She held on to his belt, and eventually other people joined them to form a human chain. He helped get them to the Brooklyn Bridge before returning to the site of the collapsed buildings. That bridge became a pedestrian escape route for tens of thousands. For hours, a river of people poured across it. On the far side, Hasidic Jews handed out bottles of water to the refugees. Hordes of volunteers from the region, and within days the nation, converged on Lower Manhattan, offering to weld, dig, nurse, cook, clean, hear confessions, listen -- and did all of those things.

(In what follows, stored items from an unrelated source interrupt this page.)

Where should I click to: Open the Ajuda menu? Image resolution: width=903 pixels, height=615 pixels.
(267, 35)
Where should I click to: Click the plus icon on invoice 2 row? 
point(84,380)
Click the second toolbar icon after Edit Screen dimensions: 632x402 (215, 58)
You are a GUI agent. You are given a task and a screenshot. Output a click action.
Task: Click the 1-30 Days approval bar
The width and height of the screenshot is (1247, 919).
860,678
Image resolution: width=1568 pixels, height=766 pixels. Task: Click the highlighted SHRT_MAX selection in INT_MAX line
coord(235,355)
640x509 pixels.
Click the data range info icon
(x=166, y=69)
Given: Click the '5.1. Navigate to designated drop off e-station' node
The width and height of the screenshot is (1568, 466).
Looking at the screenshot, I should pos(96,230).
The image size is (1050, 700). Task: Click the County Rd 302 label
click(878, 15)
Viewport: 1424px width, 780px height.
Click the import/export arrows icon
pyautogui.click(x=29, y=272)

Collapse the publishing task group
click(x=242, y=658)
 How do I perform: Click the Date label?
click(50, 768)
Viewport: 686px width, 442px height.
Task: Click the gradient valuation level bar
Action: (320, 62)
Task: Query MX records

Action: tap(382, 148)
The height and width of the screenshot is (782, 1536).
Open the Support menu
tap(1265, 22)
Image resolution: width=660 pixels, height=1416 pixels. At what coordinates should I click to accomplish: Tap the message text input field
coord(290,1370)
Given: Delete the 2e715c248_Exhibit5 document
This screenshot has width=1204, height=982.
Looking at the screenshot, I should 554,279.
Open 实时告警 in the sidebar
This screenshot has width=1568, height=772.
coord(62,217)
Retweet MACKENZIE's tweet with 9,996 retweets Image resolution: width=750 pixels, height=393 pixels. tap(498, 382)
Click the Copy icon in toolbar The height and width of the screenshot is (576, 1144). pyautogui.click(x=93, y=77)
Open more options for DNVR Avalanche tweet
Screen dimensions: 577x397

New Yorkers triumphed on that day eight years ago. They triumphed in calm, in strength, in generosity, in improvisation, in kindness. Nor was this something specific to that time or place: San Franciscans during the great earthquake of 1906, Londoners during the Blitz in World War II, the great majority of New Orleanians after Hurricane Katrina hit -- in fact, most people in most disasters in most places have behaved with just this sort of grace and dignity.

Imagine what else could have sprung from that morning eight years ago. Imagine if the collapse of those towers had not been followed by such a blast of stereotypes, lies, distortions and fear propaganda that served the agenda of the Bush administration while harming the rest of us -- Americans, Iraqis, Afghanis and so many others.

It could all have been different. It’s too late now, but not too late, never too late, to change how we remember and commemorate this event.

The dead must be remembered, but the living are the monument, the living who coexist in peace in ordinary times and who save one another in extraordinary times. Civil society arose that morning in full glory. Look at it: Remember that this is who we were and can be.